The American policy should be clear: We should stand with the Saudis — and the Egyptians, and the Jordanians, and the Emiratis, and the Turks, and the Israels, and all of our other allies — to stop the new Persian Empire. But the Obama administration, morally and strategically confused, is instead coddling Iran in the vain hope that it will somehow turn Tehran from enemy into friend.

All of this is wrong. For one thing, almost all of the states listed here aren’t allies. Almost all of them are clients, and all of them are increasingly liabilities for the U.S. More to the point, there there is no “new Persian Empire” that needs to be stopped. Iran has been doing a fine job alienating most states in the region all on its own, and it has been presiding over the steady decline of its influence for the last five years. Michael Hanna sums this up very well here:

The threat that Boot invokes to justify continued support for a bad and reckless client regime is grossly exaggerated. Boot refers to “growing Iranian power” at a time when Iranian power is clearly not growing. He is insisting that we “need” to “stand with the Saudis” at a moment when Iran is steadily becoming weaker. Aligning with the Saudis isn’t a case of doing the ugly-but-necessary thing. It is a case of continuing in bad, outdated habits that no longer make sense.

But the reality is that the U.S. has been consistently taking the side of the Saudis in virtually every conflict that involves them and the Iranians over the last several years. This has been a terrible mistake in both Syria and Yemen, but it is what the U.S. has actually been doing. The U.S. may not be as aggressive as they want in pursuing the Saudis’ goals in Syria, but it pursues them all the same. Incredibly, Boot claims that Saudi Arabia “is not seeking to subvert its neighbors” at the moment when the Saudis and their allies are pummeling and starving the Saudis’ southern neighbor. Their record of war crimes in Yemen is already quite long, but Boot isn’t interested in any of that. The Saudi-led blockade is contributing to near-famine that affects tens of millions of people, but you won’t hear anything about that from him, either. He takes it as a given that “the Iranian regime is far worse” and that’s all that he needs to know.

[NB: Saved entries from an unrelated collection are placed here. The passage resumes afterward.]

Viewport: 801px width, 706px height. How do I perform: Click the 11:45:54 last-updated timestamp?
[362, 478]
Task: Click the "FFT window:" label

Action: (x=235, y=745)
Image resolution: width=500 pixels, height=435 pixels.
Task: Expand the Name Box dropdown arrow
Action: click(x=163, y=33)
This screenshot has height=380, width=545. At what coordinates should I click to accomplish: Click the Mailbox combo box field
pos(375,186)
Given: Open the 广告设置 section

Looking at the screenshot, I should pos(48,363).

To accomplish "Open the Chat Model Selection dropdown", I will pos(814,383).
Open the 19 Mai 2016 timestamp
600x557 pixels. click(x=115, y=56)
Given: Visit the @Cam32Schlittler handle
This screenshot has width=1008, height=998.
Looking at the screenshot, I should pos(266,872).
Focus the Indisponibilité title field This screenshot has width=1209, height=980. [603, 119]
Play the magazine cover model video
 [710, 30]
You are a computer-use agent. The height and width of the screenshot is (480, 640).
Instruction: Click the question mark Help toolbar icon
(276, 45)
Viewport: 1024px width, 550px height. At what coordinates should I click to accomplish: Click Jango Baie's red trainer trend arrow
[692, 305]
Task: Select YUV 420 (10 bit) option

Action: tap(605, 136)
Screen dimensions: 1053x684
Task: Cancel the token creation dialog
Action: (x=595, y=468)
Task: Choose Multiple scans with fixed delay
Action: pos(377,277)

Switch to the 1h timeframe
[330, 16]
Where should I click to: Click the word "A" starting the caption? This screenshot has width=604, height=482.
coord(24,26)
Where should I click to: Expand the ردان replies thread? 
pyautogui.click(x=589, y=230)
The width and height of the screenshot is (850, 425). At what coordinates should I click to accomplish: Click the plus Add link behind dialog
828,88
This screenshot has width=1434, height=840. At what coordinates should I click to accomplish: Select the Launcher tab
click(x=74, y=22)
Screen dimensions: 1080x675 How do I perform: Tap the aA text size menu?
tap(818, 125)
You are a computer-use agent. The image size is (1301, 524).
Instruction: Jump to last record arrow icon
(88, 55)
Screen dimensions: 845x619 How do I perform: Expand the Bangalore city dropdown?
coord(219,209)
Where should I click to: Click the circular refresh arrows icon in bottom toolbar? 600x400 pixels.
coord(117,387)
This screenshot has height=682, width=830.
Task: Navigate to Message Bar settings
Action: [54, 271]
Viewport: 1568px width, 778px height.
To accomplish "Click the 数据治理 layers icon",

The administration is actively aiding the Saudis as they combat phantom Iranian “expansionism” in Yemen and inflict horrible suffering on the civilian population. This is just the sort of thing that Boot should want the U.S. to be doing, and yet he never says anything about it because it contradicts his larger complaint that Obama is supposedly not supportive enough of the Saudis and their allies. It’s a thoroughly misleading and dishonest argument for maintaining a client relationship that neither benefits the U.S. nor stabilizes the region.